Your compressed tarball should contain the four (4) items below:

- 1) **palindrome.s** It contains your partially assembled code.
- 2) **gprSim** It should contain your simulator for the multi-cycle machine.
- 3) README It should contain compilation instructions, and instructions on how to use your program. In this README file, please indicate your name and your student ID. In addition, a discussion of any design issues you ran into while implementing this project and a description of how the program works (or any parts that don't work) is also appropriate content for the README file. It should contain compilation instructions, and instructions on how to use your program.
- 4) **result.txt** It should contain the values you obtained for C, IC, and speed-up.

# 5.2 How to name and create your compressed file?

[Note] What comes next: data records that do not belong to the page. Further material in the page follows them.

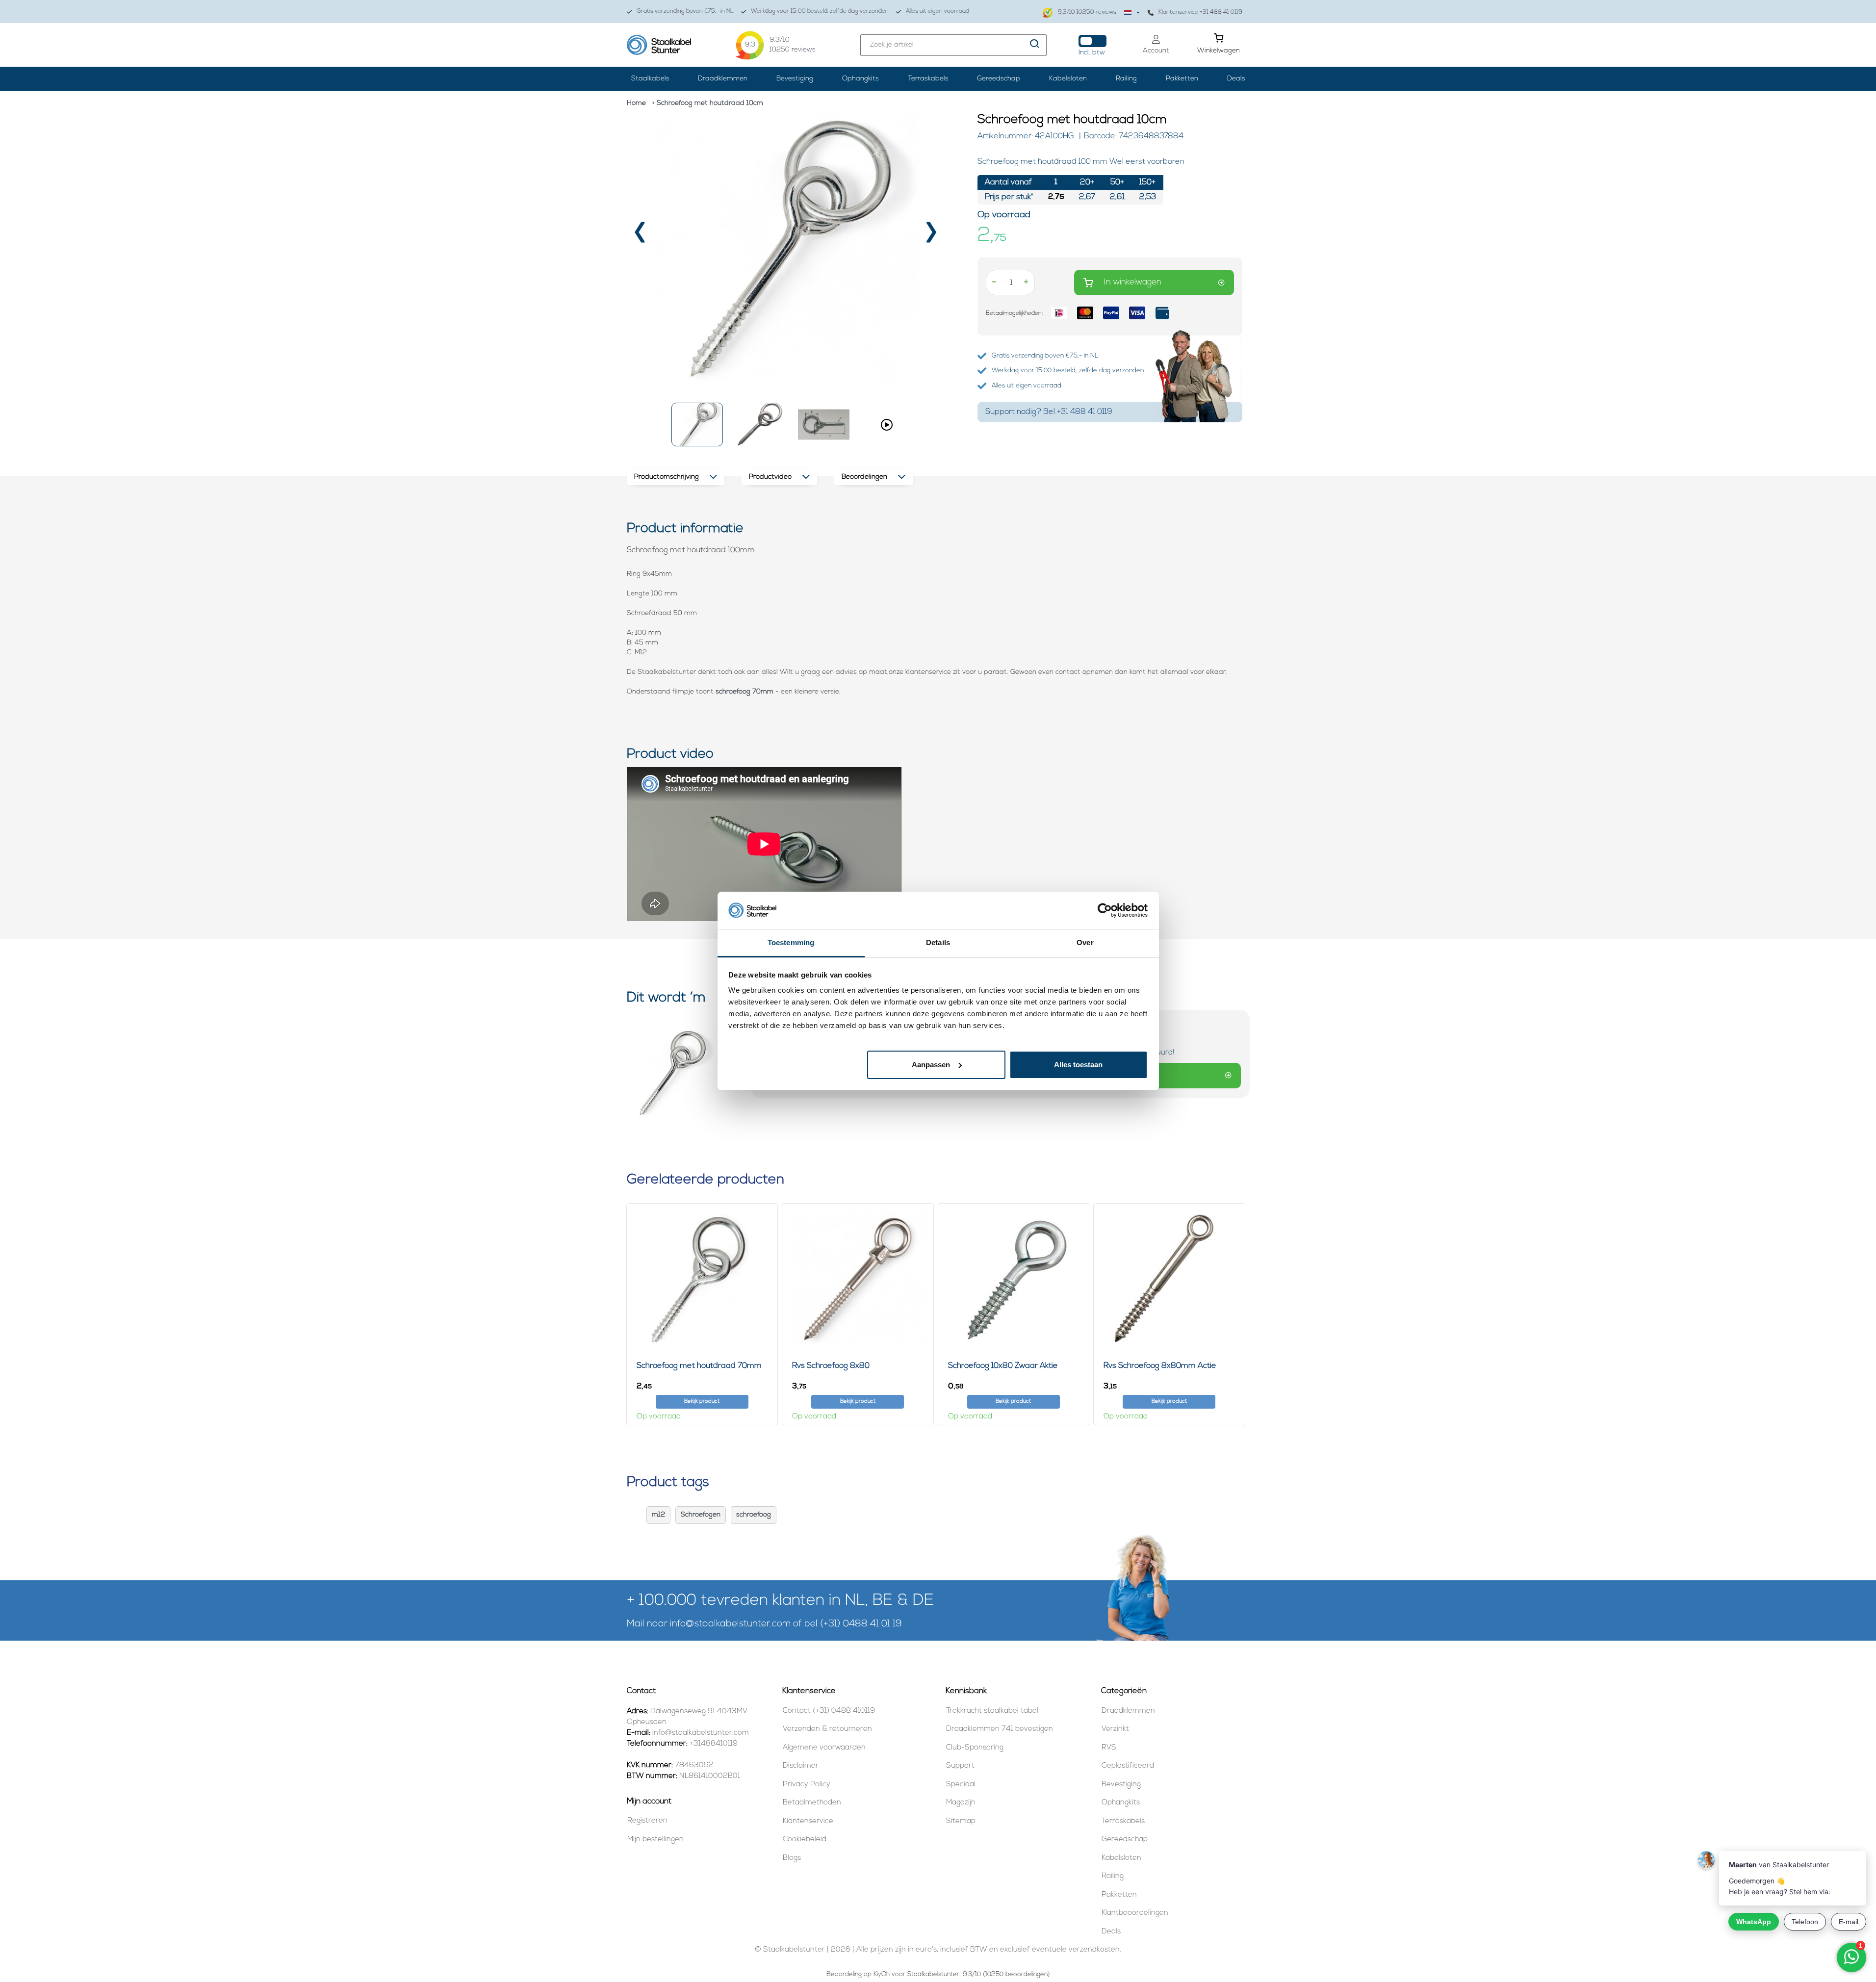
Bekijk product (702, 1401)
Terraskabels (928, 78)
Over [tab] (1085, 942)
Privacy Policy (806, 1784)
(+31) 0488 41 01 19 (861, 1624)
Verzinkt (1115, 1729)
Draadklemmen (722, 78)
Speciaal (961, 1784)
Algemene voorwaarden (824, 1747)
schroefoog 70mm (744, 691)
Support (960, 1766)
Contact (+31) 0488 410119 (829, 1711)
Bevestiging (794, 78)
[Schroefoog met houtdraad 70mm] (702, 1279)
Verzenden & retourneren (827, 1729)
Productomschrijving (666, 477)
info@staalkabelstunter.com (730, 1624)
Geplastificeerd (1128, 1766)
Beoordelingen (864, 477)
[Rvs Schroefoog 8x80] (858, 1279)
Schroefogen (700, 1515)
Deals (1236, 78)
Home (636, 103)
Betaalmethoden (812, 1802)
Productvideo (770, 477)
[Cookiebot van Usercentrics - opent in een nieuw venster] (1105, 910)
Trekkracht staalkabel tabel (992, 1711)
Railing (1126, 78)
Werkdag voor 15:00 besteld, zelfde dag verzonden (820, 11)
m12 (658, 1515)
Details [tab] (938, 942)
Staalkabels (650, 78)
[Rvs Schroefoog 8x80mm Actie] (1169, 1279)
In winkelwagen (1132, 282)
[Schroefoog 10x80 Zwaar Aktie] (1014, 1279)
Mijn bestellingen (655, 1839)
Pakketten (1182, 78)
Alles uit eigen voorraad (937, 11)
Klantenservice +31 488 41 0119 (1200, 12)
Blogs (792, 1858)
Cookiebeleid (804, 1839)
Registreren (647, 1821)
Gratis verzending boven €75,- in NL (685, 11)
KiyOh (882, 1974)
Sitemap (961, 1821)
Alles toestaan (1078, 1064)
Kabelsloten (1068, 78)
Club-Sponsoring (974, 1747)
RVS (1109, 1747)
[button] (697, 424)
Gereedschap (998, 78)
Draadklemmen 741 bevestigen (999, 1729)
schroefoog (753, 1515)
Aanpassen (931, 1064)
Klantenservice (808, 1821)
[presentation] (640, 235)
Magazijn (961, 1802)
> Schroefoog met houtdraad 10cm (707, 103)
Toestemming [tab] (791, 942)
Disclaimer (801, 1766)
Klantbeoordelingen (1135, 1913)
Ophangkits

To create a compressed tar.gz file from multiple files or/and folders, we need to run the tar command as follows.

```
tar vfzc project1.tar.gz <folder 4300 p2 folder>
```

where <folder\_4300\_p2\_folder> is a folder that contains the four (4) items described in Section 5.1. project1.tar.gz is the single compressed file to be submitted via Canvas. For example, my single compressed file to be submitted can be created using the following command:

```
tar vfzc project1.tar.gz ./comp4300/project2
```

where ./comp4300/project2 is a folder that contains the above seven items.

#### 5.3 Notes:

- 1) Other format (e.g., pdf, doc, txt) will not be accepted.
- 2) No e-mail submission is accepted
- 3) You will **lose points** (at least 5 points and up to 10 points) if you do not submit a single compressed file and name your compressed file in the format described in this Section.

# 6. Grading Criteria

- 1) Partially assembled code palindrome.s: 10%
- 2) A simulator for multi-cycle machines: 45%
- 3) Adhering to coding style: 15%
- 4) README file: 10%
- 5) Values obtained for C, IC, and speed-up: 15%.
- 6) Specific file names: 5%

# 7. Late Submission Penalty

- Twenty percent (20%) penalty per day for late submission. For example, an assignment submitted after the deadline but up to 1 day (24 hours) late can achieve a maximum of 80% of points allocated for the assignment. An assignment submitted after the deadline but up to 2 days (48 hours) late can achieve a maximum of 60% of points allocated for the assignment.
- Assignment submitted more than 3 days (72 hours) after the deadline will not be graded.

# 8. Rebuttal period

 You will be given a period of 72 hours to read and respond to the comments and grades of your homework or project assignment. The TA may use this opportunity to address any concern and question you have. The TA also may ask for additional information from you regarding your homework or project.